Today is Pi Day. The Greek letter Pi is the symbol for the ratio of the circumference of a circle to its diameter and is rounded to 3.14. Many teachers and schools plan events around 3/14 to engage students in math and science activities. This week the House approved H.Res. 224, supporting the designation of Pi Day and its celebration around the world; recognizing the continuing importance of National Science Foundation’s math and science education programs; and encouraging schools and educators to observe the day with appropriate activities that teach students about Pi and engage them about the study of mathematics. The first Pi Day was celebrated in 1988 at San Francisco’s Exploratorium.
Rep. Lincoln Davis spoke in favor of recognizing Pi Day:
“On Pi Day we want students to have fun with math and science. Second graders could calculate the area of a pizza pie at a Pi Day pizza party. Sixth graders could learn about Newton’s law of math – motion from a game of bocce ball. 10th graders could learn about the hyperbolic functions by shooting Nerf rockets in the park. I’ll leave the specifics to the schools, but my advice is to go and have some fun. Let the students see firsthand how math and science is fun and relevant. Let them see that it does apply to them. Let them discover that they really do like math and they really do like science. This is a lighthearted event with the underlying problems that we have in America is serious.”
Supporting the designation of Pi Day, and for other purposes.

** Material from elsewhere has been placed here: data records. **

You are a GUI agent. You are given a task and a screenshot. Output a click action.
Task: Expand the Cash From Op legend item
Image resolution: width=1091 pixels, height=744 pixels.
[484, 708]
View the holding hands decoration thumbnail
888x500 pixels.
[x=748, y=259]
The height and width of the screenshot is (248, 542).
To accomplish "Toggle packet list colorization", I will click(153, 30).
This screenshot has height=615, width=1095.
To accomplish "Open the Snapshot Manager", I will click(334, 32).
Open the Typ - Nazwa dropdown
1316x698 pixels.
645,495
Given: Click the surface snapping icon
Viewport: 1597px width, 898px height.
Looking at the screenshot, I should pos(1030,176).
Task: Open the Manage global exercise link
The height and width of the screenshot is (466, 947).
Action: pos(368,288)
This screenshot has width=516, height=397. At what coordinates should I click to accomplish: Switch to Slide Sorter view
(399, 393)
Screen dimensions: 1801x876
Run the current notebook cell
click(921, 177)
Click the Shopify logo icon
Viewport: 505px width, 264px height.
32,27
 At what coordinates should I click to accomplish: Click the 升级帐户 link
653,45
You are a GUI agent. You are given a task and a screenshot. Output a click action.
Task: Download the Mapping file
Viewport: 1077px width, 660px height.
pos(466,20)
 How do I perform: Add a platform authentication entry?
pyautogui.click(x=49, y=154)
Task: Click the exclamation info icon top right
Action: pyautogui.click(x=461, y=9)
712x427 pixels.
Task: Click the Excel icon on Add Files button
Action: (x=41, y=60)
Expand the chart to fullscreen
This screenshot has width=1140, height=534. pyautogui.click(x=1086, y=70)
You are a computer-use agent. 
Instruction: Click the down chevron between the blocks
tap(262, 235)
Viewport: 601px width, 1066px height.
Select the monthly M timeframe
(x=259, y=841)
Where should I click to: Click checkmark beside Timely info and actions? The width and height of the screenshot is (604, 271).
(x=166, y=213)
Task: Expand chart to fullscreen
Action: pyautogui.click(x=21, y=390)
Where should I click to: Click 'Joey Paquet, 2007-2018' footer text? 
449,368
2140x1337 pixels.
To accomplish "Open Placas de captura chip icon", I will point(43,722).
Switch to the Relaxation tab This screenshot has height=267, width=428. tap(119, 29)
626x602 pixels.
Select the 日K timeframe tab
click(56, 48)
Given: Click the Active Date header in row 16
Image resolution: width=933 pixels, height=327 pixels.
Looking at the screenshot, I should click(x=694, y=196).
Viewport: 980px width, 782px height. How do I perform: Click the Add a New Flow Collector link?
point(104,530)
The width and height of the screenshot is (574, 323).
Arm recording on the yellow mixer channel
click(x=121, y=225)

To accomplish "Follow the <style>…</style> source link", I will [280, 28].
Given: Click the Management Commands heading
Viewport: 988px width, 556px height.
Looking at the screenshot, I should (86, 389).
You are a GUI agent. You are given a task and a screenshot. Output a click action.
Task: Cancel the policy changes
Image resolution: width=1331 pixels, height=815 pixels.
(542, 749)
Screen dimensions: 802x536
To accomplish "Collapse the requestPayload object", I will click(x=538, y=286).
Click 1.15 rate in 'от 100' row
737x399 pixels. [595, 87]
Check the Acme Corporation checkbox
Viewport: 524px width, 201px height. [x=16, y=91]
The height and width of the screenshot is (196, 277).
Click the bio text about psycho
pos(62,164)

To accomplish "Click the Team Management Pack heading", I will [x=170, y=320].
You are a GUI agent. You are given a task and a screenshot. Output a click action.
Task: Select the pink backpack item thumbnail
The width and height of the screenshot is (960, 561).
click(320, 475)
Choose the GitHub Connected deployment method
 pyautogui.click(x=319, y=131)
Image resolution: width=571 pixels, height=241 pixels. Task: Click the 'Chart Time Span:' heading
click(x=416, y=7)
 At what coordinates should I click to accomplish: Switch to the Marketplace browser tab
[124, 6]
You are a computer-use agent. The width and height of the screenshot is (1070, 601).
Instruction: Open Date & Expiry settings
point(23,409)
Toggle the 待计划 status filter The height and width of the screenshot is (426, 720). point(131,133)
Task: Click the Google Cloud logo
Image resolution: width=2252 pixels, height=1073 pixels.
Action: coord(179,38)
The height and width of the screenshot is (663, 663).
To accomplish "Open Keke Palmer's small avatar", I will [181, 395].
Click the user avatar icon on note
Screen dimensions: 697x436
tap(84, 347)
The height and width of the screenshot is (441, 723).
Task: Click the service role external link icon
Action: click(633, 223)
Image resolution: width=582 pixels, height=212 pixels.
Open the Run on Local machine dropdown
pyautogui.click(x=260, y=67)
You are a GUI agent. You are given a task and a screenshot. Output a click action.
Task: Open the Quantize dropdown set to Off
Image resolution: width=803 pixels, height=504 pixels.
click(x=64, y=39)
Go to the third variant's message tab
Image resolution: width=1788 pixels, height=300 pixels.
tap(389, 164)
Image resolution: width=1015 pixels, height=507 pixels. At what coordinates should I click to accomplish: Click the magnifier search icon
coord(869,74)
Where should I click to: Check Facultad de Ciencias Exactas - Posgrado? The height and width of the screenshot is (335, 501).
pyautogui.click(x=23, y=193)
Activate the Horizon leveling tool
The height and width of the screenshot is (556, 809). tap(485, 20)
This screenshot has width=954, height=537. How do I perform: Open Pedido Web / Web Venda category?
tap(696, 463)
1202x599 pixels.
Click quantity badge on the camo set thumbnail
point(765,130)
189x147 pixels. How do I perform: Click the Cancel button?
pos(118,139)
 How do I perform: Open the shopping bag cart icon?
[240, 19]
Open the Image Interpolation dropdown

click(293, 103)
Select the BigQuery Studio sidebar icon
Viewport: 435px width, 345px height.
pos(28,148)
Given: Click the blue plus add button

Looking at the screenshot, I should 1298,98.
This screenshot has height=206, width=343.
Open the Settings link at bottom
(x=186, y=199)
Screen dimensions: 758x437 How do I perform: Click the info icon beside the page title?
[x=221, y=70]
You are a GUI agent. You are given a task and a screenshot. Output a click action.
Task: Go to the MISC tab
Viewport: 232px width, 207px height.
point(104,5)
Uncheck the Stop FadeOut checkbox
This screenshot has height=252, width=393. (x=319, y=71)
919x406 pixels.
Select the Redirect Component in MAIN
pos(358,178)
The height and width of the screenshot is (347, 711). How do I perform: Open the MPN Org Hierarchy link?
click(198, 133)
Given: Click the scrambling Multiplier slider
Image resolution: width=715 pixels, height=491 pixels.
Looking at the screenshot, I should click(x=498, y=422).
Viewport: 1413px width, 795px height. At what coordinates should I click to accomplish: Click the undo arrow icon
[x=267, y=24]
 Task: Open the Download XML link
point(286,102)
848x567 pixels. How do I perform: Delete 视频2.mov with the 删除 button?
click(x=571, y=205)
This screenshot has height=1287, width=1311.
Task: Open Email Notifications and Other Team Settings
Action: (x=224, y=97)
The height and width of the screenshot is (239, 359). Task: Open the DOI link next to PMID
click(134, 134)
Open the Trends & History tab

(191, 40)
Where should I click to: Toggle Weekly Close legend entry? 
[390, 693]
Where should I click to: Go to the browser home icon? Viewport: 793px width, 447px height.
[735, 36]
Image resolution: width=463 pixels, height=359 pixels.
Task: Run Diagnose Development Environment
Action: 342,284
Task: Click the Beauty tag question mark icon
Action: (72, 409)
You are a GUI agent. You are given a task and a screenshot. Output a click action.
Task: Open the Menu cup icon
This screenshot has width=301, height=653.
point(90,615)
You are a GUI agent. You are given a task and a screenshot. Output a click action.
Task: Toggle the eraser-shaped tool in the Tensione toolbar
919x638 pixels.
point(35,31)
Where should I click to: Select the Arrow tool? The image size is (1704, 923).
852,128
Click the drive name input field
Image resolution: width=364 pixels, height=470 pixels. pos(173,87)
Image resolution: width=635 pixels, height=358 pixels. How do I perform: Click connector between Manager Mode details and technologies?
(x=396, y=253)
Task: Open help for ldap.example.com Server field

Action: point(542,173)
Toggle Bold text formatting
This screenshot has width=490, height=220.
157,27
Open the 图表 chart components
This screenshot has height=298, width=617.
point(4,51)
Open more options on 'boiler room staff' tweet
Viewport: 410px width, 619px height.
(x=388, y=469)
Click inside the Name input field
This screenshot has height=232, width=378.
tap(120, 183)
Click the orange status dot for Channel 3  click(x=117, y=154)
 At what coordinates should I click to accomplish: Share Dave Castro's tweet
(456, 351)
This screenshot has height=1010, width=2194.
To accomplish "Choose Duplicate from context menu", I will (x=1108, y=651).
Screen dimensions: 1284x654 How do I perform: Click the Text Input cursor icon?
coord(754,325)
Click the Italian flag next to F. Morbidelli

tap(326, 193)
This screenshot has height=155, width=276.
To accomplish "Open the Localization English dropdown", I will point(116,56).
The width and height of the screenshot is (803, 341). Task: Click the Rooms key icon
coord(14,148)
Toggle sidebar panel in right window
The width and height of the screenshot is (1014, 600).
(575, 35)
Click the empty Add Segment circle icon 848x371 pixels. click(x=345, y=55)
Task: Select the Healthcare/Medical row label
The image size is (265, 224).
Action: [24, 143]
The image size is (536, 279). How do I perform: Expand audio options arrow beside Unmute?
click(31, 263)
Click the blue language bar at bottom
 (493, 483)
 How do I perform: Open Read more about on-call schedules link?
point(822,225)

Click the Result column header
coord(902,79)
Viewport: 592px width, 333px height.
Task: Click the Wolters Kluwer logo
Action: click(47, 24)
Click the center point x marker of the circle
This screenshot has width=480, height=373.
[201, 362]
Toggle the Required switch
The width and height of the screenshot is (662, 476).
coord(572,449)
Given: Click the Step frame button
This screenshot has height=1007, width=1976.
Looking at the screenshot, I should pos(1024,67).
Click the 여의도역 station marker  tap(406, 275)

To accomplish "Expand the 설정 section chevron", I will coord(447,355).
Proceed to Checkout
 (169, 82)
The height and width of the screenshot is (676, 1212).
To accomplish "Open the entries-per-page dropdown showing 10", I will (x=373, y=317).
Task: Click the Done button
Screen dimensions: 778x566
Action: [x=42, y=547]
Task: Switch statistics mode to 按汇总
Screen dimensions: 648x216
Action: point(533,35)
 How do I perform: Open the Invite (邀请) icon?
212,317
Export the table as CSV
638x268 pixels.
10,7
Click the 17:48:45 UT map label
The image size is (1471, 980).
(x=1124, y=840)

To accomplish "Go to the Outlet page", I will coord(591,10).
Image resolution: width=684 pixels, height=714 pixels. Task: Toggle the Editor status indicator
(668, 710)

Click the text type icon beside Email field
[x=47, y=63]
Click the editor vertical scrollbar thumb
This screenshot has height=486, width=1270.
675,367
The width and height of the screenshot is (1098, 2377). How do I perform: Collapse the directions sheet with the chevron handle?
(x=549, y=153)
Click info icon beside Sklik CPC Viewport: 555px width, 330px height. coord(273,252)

Whereas the Greek letter (Pi) is the symbol for the ratio of the circumference of a circle to its diameter;
Whereas the ratio Pi is an irrational number, which will continue infinitely without repeating, and has been calculated to over one trillion digits;
Whereas Pi is a recurring constant that has been studied throughout history and is central in mathematics as well as science and engineering;
Whereas mathematics and science are a critical part of our children’s education, and children who perform better in math and science have higher graduation and college attendance rates;
Whereas aptitude in mathematics, science, and engineering is essential for a knowledge-based society;
Whereas, according to the 2007 Trends in International Mathematics and Science Study (TIMSS) survey done by the National Center for Education Statistics, American children in the 4th and 8th grade were outperformed by students in other countries including Taiwan, Singapore, Russia, England, South Korea, Latvia, and Japan;
Whereas since 1995 the United States has shown only minimal improvement in math and science test scores;
Whereas by the 8th grade, American males outperform females on the science portion of the TIMSS survey, especially in Biology, Physics, and Earth Science, and the lowest American scores in math and science are found in minority and impoverished school districts;
Whereas America needs to reinforce mathematics and science education for all students in order to better prepare our children for the future and in order to compete in a 21st Century economy;
Whereas the National Science Foundation has been driving innovation in math and science education at all levels from elementary through graduate education since its creation 59 years ago;
Whereas mathematics and science can be a fun and interesting part of a child’s education, and learning about Pi can be an engaging way to teach children about geometry and attract them to study science and mathematics; and
Whereas Pi can be approximated as 3.14, and thus March 14, 2009, is an appropriate day for `National Pi Day’: Now, therefore, be it
Resolved, That the House of Representatives–
(1) supports the designation of a `Pi Day’ and its celebration around the world;
(2) recognizes the continuing importance of National Science Foundation’s math and science education programs; and
(3) encourages schools and educators to observe the day with appropriate activities that teach students about Pi and engage them about the study of mathematics.
PS: The Capitol Rotunda, a circular room at the center of the United States Capitol, is 96 feet in diameter.